5.2. Implications for Practice and Research
The findings from this study underscore the importance of promoting health awareness as a preventive strategy for dementia among older adults with chronic diseases. In practical terms, community-based health education campaigns should be developed and implemented to target this population, with a focus on increasing understanding of cognitive health and the management of conditions such as hypertension and diabetes. In rural areas, where healthcare resources are often limited, the use of accessible digital platforms — such as LINE messaging applications or mobile health units — can enhance outreach efforts and support health promotion activities. Additionally, interventions should be culturally and linguistically tailored to improve health literacy and encourage health-promoting behaviors in older adults.

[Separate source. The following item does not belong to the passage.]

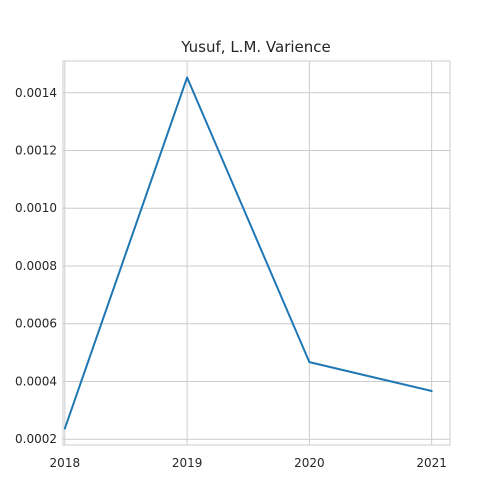 The width and height of the screenshot is (500, 500). I want to click on y-tick-label: 0.0004, so click(36, 381).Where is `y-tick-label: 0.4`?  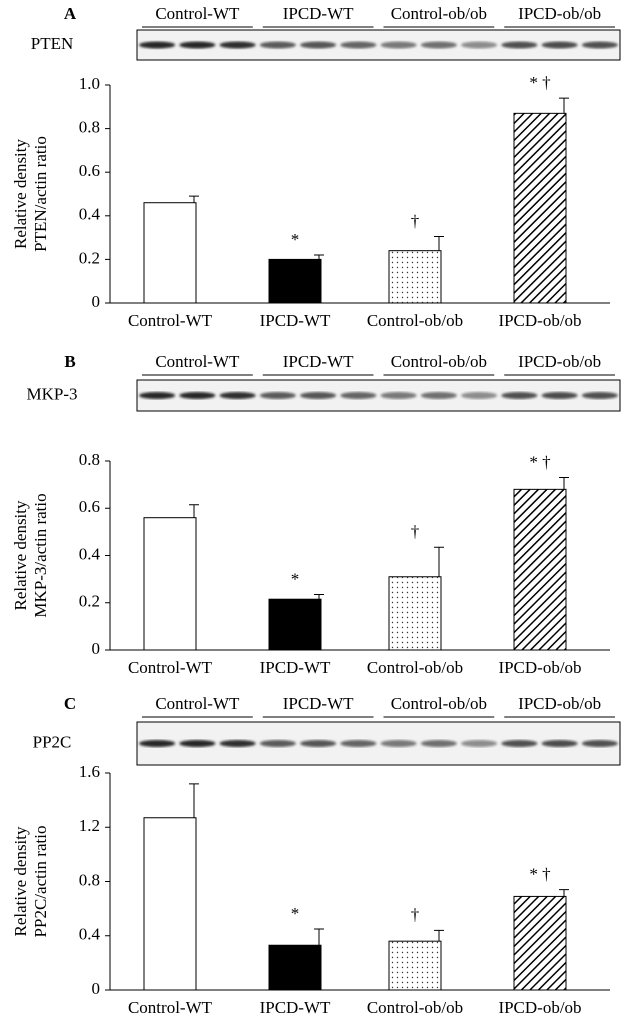 y-tick-label: 0.4 is located at coordinates (90, 934).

From a research perspective, future studies should focus on validating culturally adapted cognitive assessment tools, such as the Thai version of the Montreal Cognitive Assessment (MoCA-Thai), to ensure sensitivity to early cognitive decline, particularly in relation to executive function. Longitudinal research is also needed to evaluate the long-term effects of health awareness interventions on cognitive outcomes. Furthermore, the development and testing of gender-sensitive and rural-targeted intervention models are recommended to address the distinct health needs and disparities faced by older adults in under-resourced communities.
5.3. Limitations
This study has several limitations. First, its cross-sectional design precludes causal inferences regarding the relationship between health perceptions, physical activity, and cognitive function. Second, reliance on self-reported data may introduce recall and social desirability biases. Third, the exclusion of participants with MMSE scores below the education-adjusted threshold may have introduced healthy participant bias, thereby limiting the representativeness of individuals with more severe cognitive impairment. This may result in an underestimation of dementia risk in the broader population. Additionally, the MMSE primarily assesses general cognitive function and lacks sensitivity to executive dysfunction, which is particularly relevant in individuals with hypertension and diabetes. The study also did not control for potential confounding factors such as medication use, mental health conditions, or environmental influences. Moreover, the geographic concentration of participants in a single rural province restricts the generalizability of the findings. Future studies should address these limitations by including more diverse populations, incorporating objective health measures, and using more comprehensive cognitive assessments.